*** Data extract ***
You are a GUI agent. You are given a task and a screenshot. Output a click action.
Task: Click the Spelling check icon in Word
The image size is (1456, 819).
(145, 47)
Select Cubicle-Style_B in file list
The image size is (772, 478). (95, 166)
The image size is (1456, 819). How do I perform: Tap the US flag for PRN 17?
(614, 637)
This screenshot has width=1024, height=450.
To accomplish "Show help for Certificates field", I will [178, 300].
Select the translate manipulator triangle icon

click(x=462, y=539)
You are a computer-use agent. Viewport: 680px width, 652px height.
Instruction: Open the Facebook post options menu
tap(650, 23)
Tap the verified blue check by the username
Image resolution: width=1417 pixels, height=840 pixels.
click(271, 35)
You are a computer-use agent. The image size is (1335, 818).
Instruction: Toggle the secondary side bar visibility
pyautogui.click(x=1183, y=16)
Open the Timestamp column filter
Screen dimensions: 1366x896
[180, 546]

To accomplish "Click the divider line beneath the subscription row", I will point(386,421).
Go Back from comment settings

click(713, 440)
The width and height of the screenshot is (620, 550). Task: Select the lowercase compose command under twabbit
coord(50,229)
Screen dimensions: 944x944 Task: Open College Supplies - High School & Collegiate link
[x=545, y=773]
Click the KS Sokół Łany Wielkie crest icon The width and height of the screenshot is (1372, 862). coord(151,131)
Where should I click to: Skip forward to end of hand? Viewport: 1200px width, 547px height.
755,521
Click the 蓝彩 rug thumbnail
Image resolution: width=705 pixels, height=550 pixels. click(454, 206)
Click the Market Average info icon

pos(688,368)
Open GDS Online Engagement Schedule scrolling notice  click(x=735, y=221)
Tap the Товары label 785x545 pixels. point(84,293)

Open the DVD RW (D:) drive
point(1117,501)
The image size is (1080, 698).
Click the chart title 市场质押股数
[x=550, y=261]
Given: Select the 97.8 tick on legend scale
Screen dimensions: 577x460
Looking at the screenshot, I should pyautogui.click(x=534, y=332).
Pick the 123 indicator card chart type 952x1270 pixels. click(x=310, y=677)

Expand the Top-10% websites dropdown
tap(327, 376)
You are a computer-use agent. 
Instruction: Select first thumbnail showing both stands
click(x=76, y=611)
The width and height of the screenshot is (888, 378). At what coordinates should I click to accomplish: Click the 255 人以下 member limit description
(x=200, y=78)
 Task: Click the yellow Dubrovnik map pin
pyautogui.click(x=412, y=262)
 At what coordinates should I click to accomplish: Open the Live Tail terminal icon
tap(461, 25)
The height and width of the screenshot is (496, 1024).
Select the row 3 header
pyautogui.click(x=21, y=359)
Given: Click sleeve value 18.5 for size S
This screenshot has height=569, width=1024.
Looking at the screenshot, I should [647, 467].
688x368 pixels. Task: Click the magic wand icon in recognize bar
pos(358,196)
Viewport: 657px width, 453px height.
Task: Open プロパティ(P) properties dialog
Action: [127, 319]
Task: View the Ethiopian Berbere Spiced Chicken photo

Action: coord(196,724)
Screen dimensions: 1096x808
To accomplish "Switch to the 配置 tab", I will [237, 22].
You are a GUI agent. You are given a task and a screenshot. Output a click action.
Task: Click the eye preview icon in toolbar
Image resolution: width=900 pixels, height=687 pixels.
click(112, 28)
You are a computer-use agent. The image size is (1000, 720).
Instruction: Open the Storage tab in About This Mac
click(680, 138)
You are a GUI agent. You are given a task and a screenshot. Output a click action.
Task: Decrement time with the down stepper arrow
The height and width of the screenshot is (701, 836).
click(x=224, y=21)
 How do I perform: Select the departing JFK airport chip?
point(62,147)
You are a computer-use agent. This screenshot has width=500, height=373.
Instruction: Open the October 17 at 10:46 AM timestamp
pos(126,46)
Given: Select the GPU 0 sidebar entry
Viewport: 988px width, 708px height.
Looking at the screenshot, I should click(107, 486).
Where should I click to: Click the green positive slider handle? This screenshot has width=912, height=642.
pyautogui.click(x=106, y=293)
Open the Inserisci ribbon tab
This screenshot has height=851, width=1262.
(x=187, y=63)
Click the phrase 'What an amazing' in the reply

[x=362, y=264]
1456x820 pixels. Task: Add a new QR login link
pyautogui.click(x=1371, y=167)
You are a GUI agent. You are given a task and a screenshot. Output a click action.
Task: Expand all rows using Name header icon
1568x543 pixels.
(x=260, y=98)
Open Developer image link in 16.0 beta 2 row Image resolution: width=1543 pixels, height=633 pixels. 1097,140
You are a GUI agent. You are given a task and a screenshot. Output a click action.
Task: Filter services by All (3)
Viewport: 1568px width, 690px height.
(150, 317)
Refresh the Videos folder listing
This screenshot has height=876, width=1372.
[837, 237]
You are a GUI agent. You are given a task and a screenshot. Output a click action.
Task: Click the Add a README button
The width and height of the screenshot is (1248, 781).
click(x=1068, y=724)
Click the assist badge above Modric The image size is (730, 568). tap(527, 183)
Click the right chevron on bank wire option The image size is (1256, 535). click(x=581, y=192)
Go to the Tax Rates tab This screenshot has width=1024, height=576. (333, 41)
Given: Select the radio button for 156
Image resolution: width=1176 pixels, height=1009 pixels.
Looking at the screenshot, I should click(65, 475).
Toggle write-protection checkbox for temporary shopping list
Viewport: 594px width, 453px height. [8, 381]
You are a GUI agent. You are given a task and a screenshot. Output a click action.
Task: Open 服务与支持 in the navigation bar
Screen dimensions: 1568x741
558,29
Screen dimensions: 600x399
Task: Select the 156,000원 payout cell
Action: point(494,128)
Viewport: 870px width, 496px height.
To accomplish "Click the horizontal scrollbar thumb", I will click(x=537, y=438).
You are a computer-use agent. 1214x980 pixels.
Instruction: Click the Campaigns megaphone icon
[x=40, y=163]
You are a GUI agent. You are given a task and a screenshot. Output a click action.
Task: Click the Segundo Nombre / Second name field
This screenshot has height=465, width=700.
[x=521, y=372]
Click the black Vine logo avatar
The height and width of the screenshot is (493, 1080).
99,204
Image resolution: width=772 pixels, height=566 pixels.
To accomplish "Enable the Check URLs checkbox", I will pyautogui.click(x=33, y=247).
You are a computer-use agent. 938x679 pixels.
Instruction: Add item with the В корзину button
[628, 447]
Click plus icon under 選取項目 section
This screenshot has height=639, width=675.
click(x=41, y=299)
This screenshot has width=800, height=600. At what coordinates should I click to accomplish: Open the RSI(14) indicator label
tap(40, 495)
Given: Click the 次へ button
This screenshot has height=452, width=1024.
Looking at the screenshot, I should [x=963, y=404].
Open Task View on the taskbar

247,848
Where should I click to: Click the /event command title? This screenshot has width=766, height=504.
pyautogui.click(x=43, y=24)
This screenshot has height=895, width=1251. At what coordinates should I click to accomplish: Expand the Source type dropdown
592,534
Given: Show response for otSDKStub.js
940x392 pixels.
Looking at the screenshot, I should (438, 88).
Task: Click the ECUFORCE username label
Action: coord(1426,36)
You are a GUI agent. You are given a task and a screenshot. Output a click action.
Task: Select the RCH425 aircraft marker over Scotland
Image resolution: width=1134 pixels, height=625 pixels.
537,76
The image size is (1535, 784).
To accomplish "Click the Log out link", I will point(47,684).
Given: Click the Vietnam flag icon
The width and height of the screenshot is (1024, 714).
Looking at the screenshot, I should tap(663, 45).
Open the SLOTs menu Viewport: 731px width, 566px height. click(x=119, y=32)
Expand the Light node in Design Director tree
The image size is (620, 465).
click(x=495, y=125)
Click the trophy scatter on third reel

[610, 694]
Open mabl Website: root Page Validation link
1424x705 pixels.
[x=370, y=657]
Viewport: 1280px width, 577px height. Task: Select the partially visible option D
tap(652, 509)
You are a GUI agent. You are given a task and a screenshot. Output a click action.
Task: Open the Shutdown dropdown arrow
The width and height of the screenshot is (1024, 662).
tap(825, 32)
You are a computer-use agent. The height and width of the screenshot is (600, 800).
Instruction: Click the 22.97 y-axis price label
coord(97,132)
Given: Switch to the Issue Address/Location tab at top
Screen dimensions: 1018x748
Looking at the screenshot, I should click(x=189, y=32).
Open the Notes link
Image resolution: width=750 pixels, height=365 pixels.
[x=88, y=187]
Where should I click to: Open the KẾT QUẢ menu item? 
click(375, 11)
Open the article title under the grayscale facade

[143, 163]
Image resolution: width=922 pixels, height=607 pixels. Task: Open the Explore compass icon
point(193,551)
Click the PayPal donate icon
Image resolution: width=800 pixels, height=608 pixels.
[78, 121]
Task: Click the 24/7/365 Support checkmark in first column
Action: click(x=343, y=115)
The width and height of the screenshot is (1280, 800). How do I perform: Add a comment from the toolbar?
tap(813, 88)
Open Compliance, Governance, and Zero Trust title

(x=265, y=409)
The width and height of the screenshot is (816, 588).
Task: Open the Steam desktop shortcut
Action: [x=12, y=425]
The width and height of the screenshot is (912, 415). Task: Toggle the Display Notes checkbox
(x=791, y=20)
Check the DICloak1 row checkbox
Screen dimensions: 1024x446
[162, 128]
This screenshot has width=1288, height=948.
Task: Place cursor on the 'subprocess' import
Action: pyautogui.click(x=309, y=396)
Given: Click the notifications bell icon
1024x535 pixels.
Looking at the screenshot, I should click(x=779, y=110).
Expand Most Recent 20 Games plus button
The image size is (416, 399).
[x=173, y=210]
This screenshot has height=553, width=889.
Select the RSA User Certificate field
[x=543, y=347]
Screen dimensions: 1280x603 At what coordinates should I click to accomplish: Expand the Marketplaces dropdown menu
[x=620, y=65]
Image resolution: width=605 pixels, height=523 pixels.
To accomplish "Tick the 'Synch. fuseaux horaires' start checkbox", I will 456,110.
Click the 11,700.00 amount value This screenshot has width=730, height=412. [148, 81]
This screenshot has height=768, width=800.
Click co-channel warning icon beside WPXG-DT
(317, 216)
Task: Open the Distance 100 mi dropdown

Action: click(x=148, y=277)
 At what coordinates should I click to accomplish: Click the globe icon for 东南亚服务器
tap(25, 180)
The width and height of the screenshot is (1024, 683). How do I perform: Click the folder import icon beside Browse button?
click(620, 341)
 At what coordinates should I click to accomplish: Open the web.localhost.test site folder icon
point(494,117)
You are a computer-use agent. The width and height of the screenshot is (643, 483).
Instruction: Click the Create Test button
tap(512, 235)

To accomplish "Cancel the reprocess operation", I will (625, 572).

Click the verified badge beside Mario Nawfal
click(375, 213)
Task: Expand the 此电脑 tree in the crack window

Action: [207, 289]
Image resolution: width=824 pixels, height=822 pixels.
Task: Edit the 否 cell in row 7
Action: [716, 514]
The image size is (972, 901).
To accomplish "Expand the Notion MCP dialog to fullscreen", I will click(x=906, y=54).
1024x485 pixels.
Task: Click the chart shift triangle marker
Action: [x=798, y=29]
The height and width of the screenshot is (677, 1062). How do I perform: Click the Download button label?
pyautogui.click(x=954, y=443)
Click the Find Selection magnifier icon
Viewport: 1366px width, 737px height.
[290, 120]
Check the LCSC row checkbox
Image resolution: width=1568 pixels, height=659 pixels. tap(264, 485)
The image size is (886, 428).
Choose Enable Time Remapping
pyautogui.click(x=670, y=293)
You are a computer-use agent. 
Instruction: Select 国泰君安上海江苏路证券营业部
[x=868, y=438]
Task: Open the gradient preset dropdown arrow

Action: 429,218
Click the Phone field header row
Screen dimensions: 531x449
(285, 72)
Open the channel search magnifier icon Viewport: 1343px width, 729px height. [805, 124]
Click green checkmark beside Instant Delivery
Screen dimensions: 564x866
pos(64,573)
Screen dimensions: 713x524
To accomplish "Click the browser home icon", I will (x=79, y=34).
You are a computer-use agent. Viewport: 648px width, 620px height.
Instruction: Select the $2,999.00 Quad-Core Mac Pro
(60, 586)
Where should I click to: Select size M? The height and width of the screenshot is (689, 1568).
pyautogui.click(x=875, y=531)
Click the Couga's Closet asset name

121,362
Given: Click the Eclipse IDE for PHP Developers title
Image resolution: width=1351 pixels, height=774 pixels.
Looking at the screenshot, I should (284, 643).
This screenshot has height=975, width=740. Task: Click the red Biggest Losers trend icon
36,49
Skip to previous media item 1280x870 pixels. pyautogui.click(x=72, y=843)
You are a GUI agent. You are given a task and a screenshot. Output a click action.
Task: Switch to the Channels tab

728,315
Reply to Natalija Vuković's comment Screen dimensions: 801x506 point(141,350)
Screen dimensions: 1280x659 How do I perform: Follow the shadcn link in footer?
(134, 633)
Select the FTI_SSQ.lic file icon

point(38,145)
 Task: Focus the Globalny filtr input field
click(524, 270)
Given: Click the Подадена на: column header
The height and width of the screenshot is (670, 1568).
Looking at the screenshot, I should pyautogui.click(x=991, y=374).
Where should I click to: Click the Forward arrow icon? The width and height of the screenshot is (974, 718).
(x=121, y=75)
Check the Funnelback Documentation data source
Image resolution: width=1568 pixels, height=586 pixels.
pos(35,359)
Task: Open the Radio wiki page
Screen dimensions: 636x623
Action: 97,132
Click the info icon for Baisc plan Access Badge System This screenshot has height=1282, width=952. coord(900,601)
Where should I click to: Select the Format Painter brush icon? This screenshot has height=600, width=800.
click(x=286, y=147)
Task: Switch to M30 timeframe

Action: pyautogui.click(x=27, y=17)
*** End of Data extract ***
**Task prompt:** In the data above, repeat exactly each line from the first through the line that contains "You are a computer-use agent. Viewport: 680px", and give nothing else.

**Expected answer:**
You are a GUI agent. You are given a task and a screenshot. Output a click action.
Task: Click the Spelling check icon in Word
The image size is (1456, 819).
(145, 47)
Select Cubicle-Style_B in file list
The image size is (772, 478). (95, 166)
The image size is (1456, 819). How do I perform: Tap the US flag for PRN 17?
(614, 637)
This screenshot has width=1024, height=450.
To accomplish "Show help for Certificates field", I will [178, 300].
Select the translate manipulator triangle icon

click(x=462, y=539)
You are a computer-use agent. Viewport: 680px width, 652px height.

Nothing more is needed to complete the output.